| Stated goal |
List every line in the listing below that contains the word "chevron".

| Data section |

____________________

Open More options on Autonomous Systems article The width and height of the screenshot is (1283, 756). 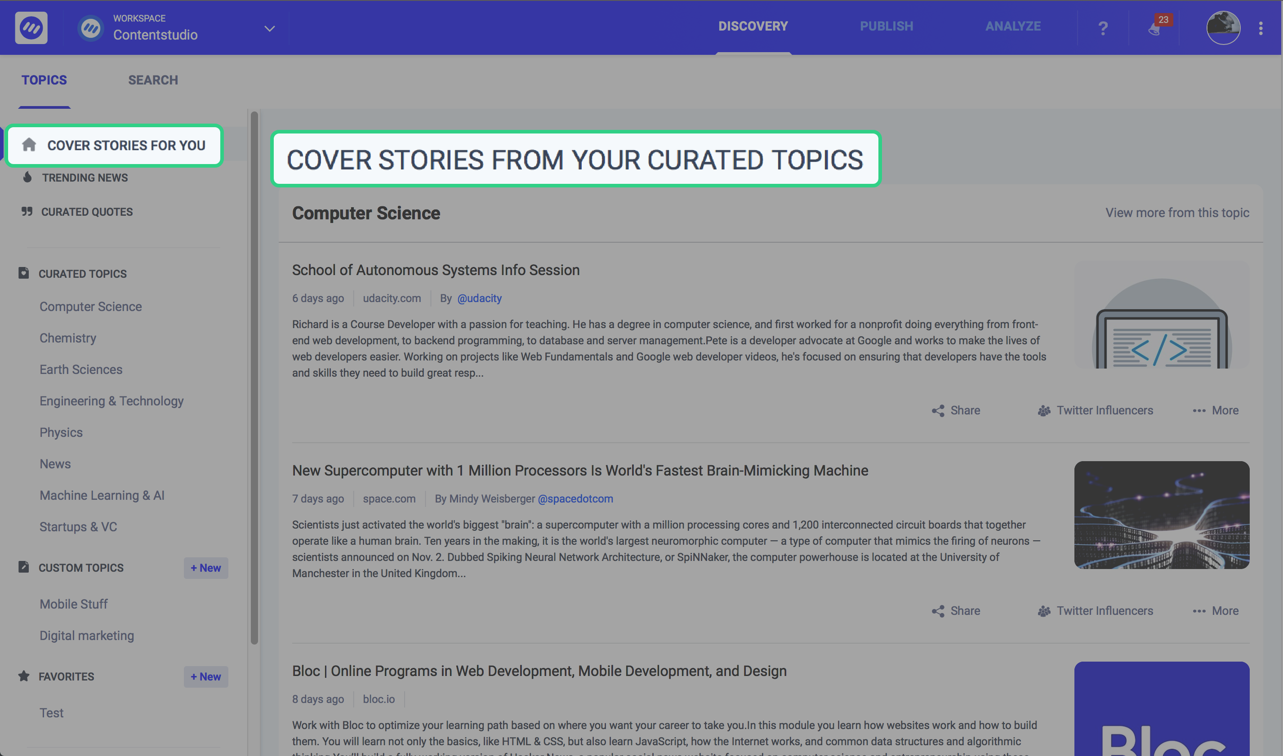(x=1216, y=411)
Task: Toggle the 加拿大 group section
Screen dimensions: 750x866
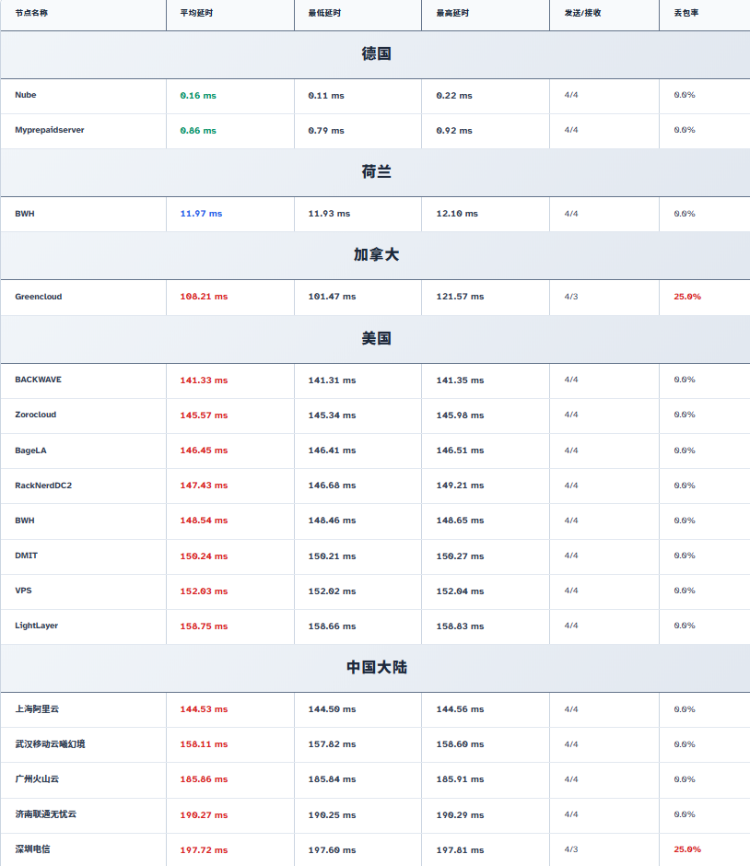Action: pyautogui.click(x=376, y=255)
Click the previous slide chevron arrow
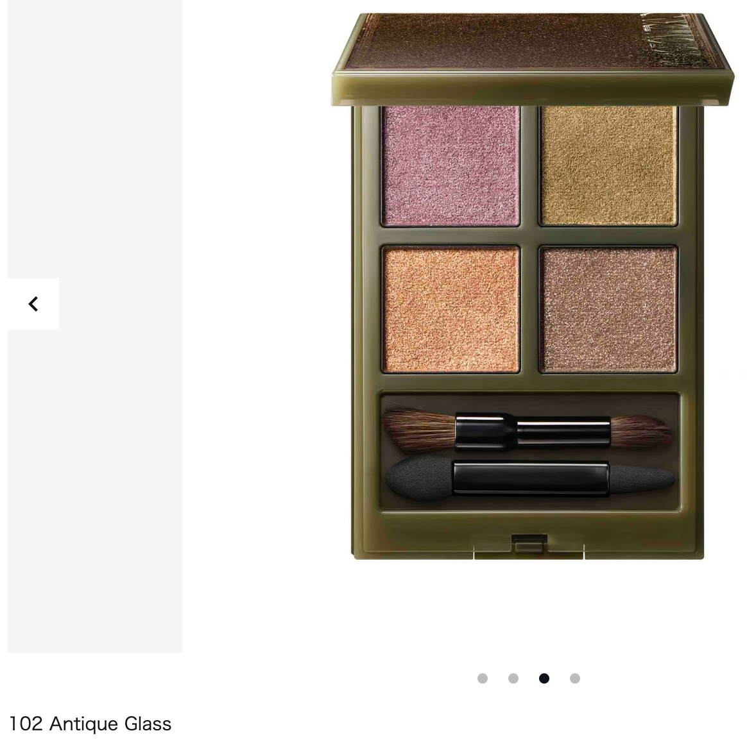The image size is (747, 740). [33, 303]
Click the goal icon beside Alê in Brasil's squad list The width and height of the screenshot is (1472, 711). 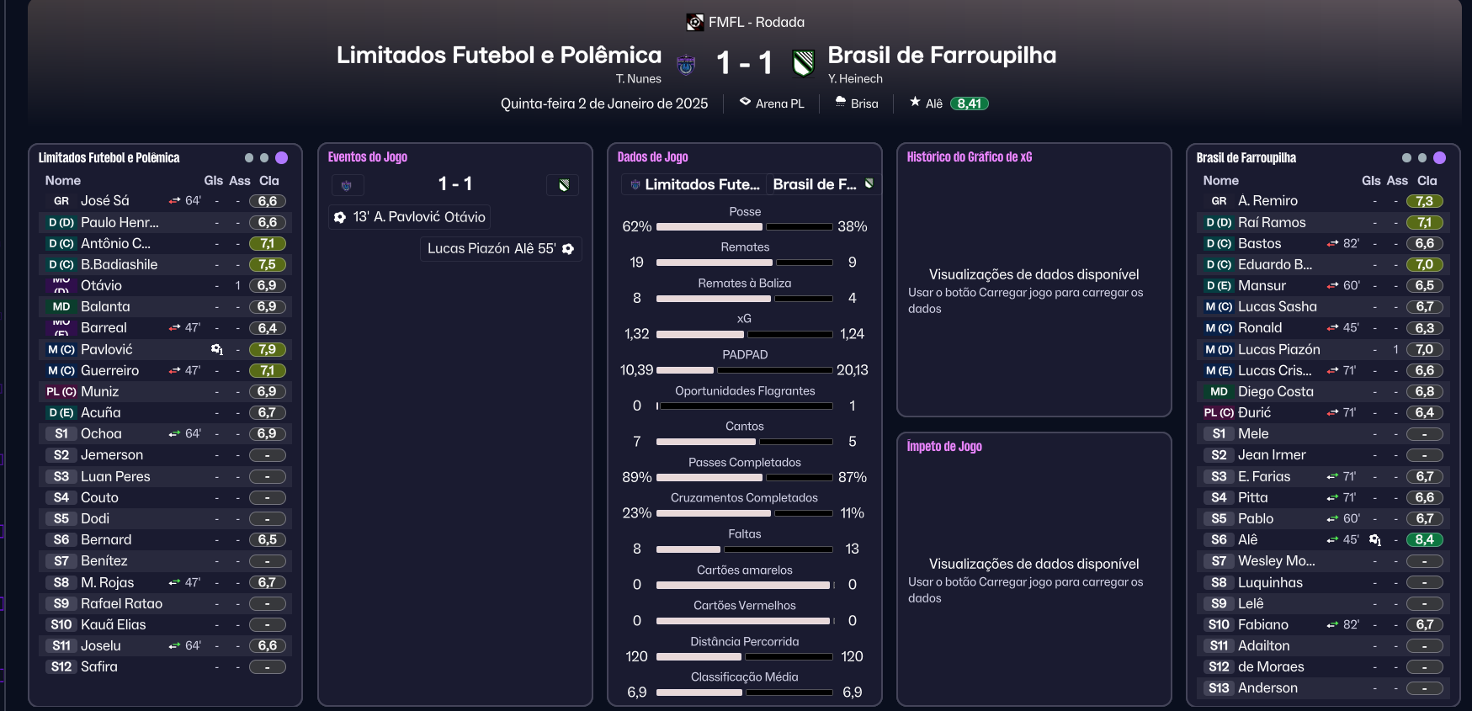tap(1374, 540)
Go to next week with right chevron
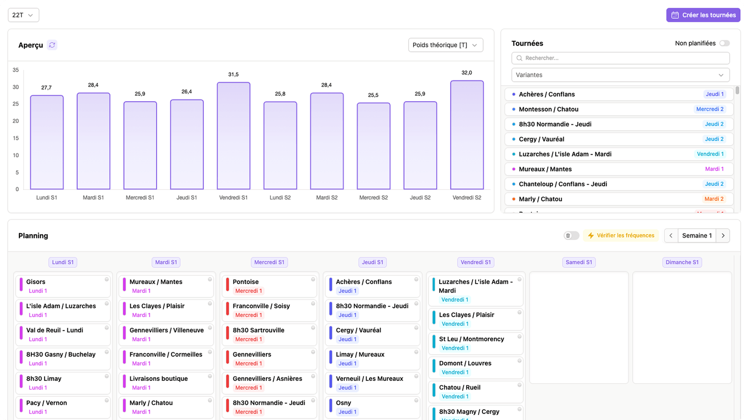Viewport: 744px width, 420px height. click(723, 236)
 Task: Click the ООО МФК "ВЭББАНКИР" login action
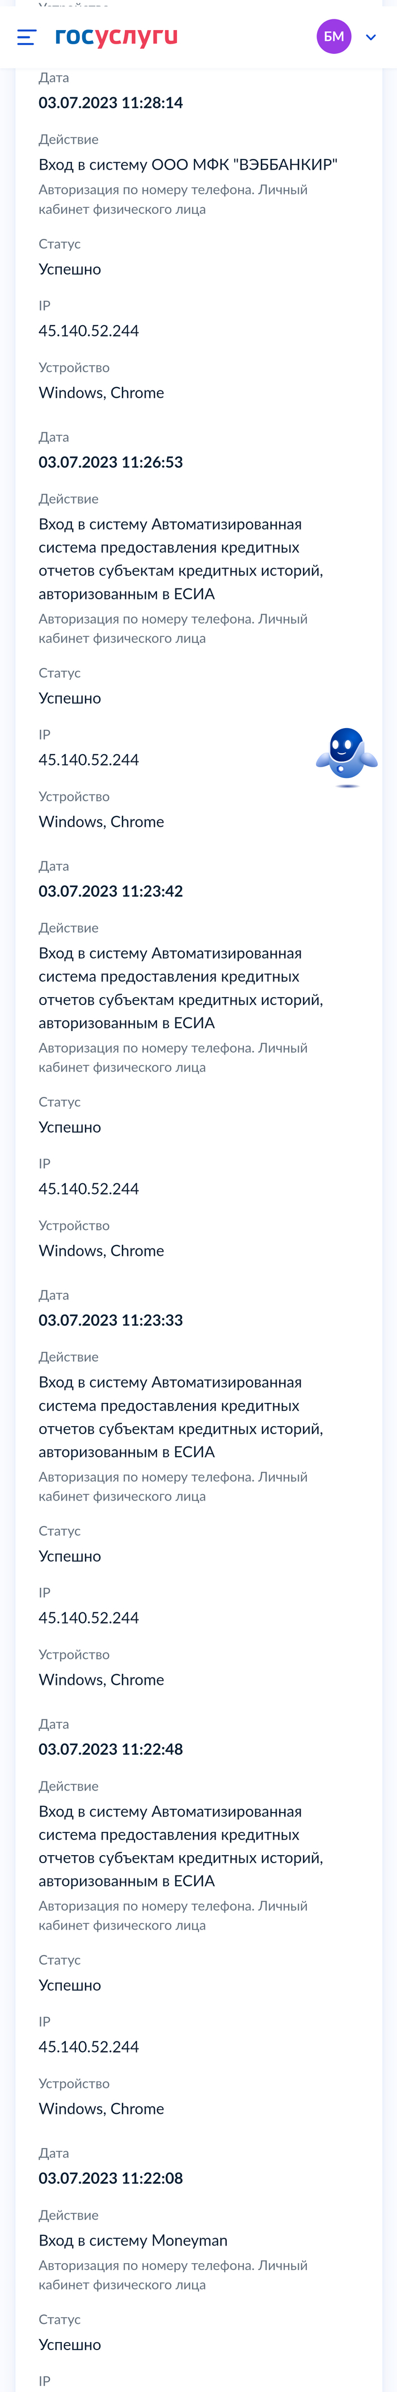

____________________

| Response to this task |
Click the previous slide chevron arrow
Go to next week with right chevron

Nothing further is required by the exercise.